Desde sua emergência na década de 1960, em Nova York, a cultura ballroom tem sido um espaço de expressão cultural e resistência política e social para a comunidade LGBTQIAP+. As balls, eventos conhecidos pela exaltação à arte do vogue e do desfile, são espaços não só de celebração, mas também de acolhimento, onde o conceito de família é redefinido, proporcionando um refúgio seguro para jovens marginalizados. Em Fortaleza, a cultura ballroom encontrou um lar na Rede Cuca, mais precisamente no Cuca Barra, local onde foi realizada a primeira ball do Ceará, em 2018.

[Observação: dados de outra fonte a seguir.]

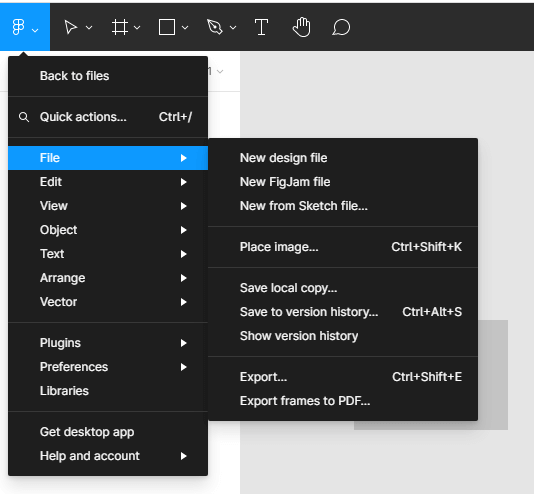Expand the Move tool dropdown chevron
Image resolution: width=534 pixels, height=494 pixels.
[x=89, y=28]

De lá para cá, o movimento ganhou força na cidade e os equipamentos mantidos pela Prefeitura de Fortaleza se consolidaram como espaço de referência para a juventude que participa das balls. Somente neste mês, quando se celebra o Dia do Orgulho LGBTQIAPN+, em 28 de junho, serão realizadas quatro balls na Rede Cuca: a primeira aconteceu dia 12 de junho, no Cuca Barra; e as próximas serão quarta-feira (26/06), nos Cucas Pici e José Walter, e quinta-feira (27/06), no Cuca Pici.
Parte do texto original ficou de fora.